Aree Protette d’Europa
Il Consiglio dell’Unione europea ha definito quale obiettivo primario “arrestare la perdita di biodiversità e il degrado dei servizi ecosistemici nella UE entro il 2020, e di restaurarli per quanto possibile…”, riaffermando che “Aree protette e reti ecologiche sono una pietra angolare degli sforzi per preservare la biodiversità” e rimarcando “la necessità di dare piena attuazione alle Direttive Uccelli e Habitat, per accelerare il completamento della rete Natura 2000, sia in terra che in mare, e di garantire un adeguato finanziamento.”
A questi intenti, della Comunità politica d’europa si è unita la Comunità dei parchi d’europa che riunita a Pescasseroli (PNALM) lo scorso anno in occasione di Europarc 2010 ha sostenuto la necessità di:
• riconoscere e riflettere nelle politiche, programmi e allocazioni di risorse adeguate per le Aree Protette, per garantire la conservazione della biodiversità e dei servizi ecosistemici, per la salute dell’ambiente futuro e la ricchezza economica dell’Europa;
• utilizzare le competenze e le esperienze maturate nelle Aree Protette per guidare approcci innovativi ad un uso integrato del suolo e allo sviluppo rurale;
• integrare le politiche pubbliche in modo tale che consentano alle aree protette di svolgere con successo il loro ruolo di modelli di gestione territoriale, con il coinvolgimento permanente delle comunità locali;
Già nel 2008 la Comunità europea aveva adottato una risoluzione del Parlamento sulle aree naturali in europa integrando le specifiche competenze su rete natura 2000 con programmi e progetti innovativi come la rete delle aree protette del progetto PAN sperimentato nei parchi nazionali di varie nazioni tra cui per l’italia, il parco nazionali della majella.

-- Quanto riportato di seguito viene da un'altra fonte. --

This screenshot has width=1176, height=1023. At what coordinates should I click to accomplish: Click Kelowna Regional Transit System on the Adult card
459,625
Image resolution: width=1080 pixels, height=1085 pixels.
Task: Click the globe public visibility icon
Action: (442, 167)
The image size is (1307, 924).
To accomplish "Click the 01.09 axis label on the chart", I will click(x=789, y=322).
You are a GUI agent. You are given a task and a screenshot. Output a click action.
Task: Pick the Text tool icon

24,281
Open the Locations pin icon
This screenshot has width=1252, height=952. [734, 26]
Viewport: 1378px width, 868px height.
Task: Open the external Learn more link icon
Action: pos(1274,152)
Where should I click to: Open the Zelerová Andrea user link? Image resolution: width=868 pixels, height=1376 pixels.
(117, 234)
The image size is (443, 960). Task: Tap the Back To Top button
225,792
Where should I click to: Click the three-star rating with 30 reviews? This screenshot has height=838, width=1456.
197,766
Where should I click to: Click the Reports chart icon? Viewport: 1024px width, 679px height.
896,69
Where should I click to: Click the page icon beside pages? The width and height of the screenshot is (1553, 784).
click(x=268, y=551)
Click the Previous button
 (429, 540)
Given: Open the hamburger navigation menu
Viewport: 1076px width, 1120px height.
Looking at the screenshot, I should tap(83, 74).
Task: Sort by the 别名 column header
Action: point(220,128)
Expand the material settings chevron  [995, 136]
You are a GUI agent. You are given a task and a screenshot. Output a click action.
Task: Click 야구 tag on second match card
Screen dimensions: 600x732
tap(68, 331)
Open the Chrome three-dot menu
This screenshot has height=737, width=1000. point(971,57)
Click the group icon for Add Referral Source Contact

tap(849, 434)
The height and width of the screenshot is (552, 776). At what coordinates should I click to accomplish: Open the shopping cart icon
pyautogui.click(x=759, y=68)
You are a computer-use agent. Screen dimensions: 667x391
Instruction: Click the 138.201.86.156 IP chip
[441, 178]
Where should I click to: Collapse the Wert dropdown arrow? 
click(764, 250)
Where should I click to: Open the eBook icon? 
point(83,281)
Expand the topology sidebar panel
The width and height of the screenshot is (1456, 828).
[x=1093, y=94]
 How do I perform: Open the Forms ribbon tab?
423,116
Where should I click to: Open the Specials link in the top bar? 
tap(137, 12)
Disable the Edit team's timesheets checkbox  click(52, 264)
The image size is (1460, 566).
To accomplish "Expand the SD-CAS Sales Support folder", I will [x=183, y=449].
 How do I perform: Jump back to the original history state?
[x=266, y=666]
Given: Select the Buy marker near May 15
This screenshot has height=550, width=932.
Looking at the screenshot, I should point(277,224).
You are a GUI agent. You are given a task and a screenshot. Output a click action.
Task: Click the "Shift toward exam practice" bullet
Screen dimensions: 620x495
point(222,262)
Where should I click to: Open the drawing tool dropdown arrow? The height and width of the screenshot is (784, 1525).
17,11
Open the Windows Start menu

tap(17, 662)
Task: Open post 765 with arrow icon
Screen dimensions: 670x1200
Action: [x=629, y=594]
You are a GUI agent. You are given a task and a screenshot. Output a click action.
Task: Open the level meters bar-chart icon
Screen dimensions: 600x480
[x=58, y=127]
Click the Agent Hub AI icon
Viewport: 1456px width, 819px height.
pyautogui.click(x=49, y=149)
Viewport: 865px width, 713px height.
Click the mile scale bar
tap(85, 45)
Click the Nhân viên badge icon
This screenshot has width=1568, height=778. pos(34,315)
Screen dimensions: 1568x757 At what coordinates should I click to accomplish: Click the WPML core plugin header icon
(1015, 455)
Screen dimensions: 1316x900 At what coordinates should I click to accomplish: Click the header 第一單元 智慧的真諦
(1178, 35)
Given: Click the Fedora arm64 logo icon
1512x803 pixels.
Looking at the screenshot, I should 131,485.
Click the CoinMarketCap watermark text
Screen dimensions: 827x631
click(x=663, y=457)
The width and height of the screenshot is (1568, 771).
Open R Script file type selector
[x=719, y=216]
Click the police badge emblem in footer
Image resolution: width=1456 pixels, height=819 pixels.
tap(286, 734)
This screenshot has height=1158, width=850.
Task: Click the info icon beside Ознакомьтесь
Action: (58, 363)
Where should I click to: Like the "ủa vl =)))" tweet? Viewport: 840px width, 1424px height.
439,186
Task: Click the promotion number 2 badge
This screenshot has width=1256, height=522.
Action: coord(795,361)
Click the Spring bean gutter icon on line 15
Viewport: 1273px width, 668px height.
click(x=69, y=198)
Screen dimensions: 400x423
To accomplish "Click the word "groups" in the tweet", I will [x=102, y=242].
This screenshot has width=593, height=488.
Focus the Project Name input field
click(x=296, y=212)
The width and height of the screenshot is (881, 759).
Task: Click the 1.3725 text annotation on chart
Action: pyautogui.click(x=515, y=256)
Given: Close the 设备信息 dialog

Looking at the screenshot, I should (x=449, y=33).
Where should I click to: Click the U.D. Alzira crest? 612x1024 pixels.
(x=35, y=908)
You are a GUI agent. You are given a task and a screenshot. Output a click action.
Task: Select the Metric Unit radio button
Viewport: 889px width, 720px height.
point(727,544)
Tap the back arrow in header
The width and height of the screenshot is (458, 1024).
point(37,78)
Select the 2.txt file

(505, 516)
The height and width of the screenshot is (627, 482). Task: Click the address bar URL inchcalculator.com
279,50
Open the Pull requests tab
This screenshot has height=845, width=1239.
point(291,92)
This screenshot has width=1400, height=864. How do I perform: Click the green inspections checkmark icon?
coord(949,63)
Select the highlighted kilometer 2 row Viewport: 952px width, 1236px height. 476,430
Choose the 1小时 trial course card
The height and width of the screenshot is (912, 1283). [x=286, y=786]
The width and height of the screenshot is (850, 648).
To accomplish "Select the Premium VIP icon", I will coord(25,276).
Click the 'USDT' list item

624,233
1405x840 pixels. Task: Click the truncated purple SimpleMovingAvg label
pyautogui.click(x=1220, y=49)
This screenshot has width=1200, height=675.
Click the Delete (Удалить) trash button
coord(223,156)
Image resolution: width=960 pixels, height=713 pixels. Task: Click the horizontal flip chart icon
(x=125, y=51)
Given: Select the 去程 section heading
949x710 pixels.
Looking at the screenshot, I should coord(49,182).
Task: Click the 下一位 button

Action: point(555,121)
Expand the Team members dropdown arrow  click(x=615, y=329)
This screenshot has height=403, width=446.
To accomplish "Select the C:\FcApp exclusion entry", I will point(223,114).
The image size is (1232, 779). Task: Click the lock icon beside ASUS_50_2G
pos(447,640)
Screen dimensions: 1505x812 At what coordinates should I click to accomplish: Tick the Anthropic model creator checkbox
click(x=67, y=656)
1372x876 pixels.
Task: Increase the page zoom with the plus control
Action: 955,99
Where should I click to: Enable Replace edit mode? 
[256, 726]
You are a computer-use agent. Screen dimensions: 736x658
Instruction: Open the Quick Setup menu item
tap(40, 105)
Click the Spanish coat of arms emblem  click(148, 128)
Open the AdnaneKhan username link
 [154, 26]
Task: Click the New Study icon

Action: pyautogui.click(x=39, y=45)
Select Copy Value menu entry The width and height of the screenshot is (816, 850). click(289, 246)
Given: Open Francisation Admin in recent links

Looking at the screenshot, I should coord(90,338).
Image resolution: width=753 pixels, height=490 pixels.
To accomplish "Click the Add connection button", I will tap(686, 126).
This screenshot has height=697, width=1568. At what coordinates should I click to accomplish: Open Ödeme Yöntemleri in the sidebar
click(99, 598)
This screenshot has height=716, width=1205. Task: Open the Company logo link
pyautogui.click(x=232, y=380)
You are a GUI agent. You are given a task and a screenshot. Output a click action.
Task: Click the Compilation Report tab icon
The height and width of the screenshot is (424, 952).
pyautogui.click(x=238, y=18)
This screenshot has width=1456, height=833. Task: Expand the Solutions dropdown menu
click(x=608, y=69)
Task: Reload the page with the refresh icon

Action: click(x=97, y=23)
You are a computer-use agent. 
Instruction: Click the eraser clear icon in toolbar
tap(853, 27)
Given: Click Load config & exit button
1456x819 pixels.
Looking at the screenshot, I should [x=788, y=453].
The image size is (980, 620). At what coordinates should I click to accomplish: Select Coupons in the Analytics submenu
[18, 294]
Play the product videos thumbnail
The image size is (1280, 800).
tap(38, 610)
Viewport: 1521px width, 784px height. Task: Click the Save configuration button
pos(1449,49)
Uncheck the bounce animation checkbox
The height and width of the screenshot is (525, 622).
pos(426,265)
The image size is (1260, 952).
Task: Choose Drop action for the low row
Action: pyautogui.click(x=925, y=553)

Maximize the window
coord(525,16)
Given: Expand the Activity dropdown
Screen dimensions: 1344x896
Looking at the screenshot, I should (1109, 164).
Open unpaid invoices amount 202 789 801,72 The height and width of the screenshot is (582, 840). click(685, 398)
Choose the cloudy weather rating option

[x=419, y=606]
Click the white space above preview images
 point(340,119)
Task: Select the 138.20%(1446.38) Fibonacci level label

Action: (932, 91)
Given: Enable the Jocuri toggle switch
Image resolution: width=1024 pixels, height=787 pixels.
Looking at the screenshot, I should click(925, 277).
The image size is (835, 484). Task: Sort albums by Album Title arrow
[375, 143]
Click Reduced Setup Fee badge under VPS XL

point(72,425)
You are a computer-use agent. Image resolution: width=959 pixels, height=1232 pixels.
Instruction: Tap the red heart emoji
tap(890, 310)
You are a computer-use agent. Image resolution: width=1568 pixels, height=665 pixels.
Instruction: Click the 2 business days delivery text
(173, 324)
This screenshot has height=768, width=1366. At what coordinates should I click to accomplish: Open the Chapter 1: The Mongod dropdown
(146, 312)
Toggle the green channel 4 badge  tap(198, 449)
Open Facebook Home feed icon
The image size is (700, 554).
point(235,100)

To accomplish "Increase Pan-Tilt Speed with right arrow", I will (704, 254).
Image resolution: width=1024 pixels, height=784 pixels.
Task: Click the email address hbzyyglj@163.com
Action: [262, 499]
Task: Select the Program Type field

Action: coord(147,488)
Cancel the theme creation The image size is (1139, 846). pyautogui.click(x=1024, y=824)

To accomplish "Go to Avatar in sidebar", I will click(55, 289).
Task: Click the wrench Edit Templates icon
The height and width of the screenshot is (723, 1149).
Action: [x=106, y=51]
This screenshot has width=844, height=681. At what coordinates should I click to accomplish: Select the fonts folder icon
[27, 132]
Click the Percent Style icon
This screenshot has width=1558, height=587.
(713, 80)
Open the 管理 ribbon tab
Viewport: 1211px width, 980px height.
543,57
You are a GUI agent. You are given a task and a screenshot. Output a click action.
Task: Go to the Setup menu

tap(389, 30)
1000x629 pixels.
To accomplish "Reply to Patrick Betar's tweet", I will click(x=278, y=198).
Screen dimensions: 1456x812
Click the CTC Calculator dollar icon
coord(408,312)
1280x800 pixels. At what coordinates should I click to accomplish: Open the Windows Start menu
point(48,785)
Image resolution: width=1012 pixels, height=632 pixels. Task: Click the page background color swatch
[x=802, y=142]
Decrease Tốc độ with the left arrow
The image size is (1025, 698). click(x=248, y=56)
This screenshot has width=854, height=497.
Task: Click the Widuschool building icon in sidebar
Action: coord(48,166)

L’approvazione in Italia della Convenzione Europea del Paesaggio con legge n°14 del 9 gennaio 2006 ha aperto un fronte di integrazione sulle politiche di gestione del territorio orientate alla “qualità paesaggistica” intesa nell’accezione “del valore che le popolazioni locali interessate aspirano a veder riconosciuto per il loro ambiente di vita” .
Recentemente l’Unione Europea ha deciso di sottoscrivere il protocollo di Nagoya sulla convenzione sulla diversità biologica relativo all’accesso alle risorse genetiche e alla giusta ed equa ripartizione dei benefici derivanti dal loro uso.
La portata e gli effetti di questi scenari europei evidenziano la necessità di integrare e rilanciare un approccio che ricomponga un nuovo quadro di esigenze che rispondono anche all’ansia di innovazione e rilancio delle aree protette che nel contesto nazionale si perdono nelle nebbie di rivendicazioni e imbrigliamenti politico-istituzionali voluti e determinati da anni di rilassamento e rinuncia a innovare e contestualizzare l’evoluzione della gestione delle politiche per le aree protette europee.